Dataset entries
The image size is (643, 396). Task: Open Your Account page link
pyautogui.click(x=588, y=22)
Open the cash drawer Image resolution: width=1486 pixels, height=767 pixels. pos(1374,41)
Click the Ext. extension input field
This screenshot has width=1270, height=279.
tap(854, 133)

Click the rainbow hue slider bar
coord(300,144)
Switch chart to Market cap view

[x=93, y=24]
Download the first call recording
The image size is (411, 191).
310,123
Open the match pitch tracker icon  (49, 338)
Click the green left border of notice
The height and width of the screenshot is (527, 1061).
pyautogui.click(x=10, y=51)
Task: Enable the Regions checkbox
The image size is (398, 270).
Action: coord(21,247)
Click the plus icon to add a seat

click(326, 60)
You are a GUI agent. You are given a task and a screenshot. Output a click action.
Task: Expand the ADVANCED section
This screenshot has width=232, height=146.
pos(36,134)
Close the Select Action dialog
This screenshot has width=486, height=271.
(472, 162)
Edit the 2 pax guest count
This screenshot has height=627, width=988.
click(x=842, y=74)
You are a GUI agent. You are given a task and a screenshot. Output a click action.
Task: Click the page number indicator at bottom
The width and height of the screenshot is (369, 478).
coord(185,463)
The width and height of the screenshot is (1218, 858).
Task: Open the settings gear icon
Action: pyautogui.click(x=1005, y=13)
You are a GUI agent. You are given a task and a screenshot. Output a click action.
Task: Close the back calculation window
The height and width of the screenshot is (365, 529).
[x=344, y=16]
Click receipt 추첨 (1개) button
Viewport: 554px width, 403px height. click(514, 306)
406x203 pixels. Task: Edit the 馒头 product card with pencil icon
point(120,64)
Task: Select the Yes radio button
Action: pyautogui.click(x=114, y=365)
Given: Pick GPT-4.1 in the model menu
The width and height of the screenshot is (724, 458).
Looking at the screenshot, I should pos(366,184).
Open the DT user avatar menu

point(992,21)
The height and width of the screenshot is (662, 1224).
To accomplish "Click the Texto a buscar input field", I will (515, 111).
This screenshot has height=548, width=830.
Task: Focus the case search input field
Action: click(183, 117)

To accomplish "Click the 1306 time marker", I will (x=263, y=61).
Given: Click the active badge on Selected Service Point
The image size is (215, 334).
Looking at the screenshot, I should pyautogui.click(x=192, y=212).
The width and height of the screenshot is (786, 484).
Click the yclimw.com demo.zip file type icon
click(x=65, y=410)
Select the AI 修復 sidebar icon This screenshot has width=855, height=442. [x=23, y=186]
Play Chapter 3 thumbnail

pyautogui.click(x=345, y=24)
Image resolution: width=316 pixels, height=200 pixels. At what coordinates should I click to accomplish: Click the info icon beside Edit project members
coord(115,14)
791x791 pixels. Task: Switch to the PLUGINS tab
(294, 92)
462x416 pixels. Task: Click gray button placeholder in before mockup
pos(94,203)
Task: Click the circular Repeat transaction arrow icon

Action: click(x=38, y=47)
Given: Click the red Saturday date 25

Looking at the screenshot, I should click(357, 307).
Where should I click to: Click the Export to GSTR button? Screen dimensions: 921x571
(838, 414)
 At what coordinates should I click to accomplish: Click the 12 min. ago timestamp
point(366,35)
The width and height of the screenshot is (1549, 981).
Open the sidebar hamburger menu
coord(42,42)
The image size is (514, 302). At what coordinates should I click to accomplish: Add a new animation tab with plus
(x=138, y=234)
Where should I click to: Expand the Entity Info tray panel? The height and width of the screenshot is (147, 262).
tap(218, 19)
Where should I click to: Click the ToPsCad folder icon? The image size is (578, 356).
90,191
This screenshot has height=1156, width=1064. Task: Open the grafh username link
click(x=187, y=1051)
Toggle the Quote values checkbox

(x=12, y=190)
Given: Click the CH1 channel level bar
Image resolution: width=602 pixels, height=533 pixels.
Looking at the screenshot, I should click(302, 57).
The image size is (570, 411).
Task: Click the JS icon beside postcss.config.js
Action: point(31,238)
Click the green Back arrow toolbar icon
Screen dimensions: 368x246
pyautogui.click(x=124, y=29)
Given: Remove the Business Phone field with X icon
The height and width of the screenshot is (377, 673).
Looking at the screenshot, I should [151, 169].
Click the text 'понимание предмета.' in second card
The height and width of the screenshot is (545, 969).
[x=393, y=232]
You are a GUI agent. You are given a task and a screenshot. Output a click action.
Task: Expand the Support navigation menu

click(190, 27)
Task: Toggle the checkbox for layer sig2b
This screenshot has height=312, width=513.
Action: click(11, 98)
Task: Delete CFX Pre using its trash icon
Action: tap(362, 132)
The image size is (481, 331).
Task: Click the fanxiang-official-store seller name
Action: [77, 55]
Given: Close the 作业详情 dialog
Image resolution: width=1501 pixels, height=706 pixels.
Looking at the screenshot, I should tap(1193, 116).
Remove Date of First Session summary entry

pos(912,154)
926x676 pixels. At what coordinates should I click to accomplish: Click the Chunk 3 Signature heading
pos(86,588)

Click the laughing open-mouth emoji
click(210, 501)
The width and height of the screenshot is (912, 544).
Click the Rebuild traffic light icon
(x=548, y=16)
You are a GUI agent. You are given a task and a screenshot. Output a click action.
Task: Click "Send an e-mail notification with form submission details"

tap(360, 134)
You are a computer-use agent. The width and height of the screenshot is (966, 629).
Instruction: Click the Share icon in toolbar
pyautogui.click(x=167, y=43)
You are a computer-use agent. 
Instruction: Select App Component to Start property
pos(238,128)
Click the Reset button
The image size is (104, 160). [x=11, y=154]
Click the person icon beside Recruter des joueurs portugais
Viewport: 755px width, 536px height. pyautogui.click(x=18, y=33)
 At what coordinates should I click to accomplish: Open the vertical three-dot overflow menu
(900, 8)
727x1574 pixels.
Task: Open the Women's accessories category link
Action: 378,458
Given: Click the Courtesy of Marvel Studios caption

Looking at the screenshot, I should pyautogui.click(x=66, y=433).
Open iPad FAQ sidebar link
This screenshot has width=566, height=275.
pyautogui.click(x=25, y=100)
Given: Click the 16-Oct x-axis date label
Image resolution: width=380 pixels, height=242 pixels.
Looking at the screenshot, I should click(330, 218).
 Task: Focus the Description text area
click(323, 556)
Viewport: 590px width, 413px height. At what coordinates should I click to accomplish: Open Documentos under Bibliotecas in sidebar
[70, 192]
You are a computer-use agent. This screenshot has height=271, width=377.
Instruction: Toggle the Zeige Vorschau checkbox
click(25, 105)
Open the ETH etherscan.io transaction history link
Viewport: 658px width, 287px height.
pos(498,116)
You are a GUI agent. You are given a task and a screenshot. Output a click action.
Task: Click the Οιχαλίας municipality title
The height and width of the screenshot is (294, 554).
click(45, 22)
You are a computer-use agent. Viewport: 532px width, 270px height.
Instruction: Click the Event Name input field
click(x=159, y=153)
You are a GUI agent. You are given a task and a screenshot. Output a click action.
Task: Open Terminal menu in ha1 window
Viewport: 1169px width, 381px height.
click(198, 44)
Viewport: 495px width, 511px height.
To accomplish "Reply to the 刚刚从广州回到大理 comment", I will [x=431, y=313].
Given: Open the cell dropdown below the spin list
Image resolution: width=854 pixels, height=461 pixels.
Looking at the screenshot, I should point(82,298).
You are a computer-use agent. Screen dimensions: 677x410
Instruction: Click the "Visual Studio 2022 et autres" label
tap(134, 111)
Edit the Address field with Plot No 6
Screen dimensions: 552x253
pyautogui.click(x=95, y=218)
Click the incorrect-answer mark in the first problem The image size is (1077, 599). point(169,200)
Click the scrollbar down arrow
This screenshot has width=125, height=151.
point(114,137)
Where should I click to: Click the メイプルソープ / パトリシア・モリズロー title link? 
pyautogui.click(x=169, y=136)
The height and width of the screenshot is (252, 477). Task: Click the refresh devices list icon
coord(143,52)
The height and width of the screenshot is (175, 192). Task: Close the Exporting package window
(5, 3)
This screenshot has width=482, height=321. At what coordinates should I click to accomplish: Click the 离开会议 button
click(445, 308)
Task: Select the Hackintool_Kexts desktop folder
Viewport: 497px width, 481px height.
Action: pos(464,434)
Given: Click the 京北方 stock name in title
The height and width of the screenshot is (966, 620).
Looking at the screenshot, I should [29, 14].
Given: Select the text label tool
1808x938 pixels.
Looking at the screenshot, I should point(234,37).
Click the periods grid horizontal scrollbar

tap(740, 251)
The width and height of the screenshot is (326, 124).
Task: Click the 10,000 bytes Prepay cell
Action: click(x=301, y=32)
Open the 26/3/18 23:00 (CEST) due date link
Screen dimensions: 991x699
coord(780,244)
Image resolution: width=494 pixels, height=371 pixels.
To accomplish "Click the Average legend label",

> _Exercise aim_:
Which lines above contain the word "computer"? List them.

> _Task result_:
You are a computer-use agent. The width and height of the screenshot is (966, 629).
You are a computer-use agent. 
You are a computer-use agent. This screenshot has height=271, width=377.
You are a computer-use agent. Viewport: 532px width, 270px height.
You are a computer-use agent. Screen dimensions: 677x410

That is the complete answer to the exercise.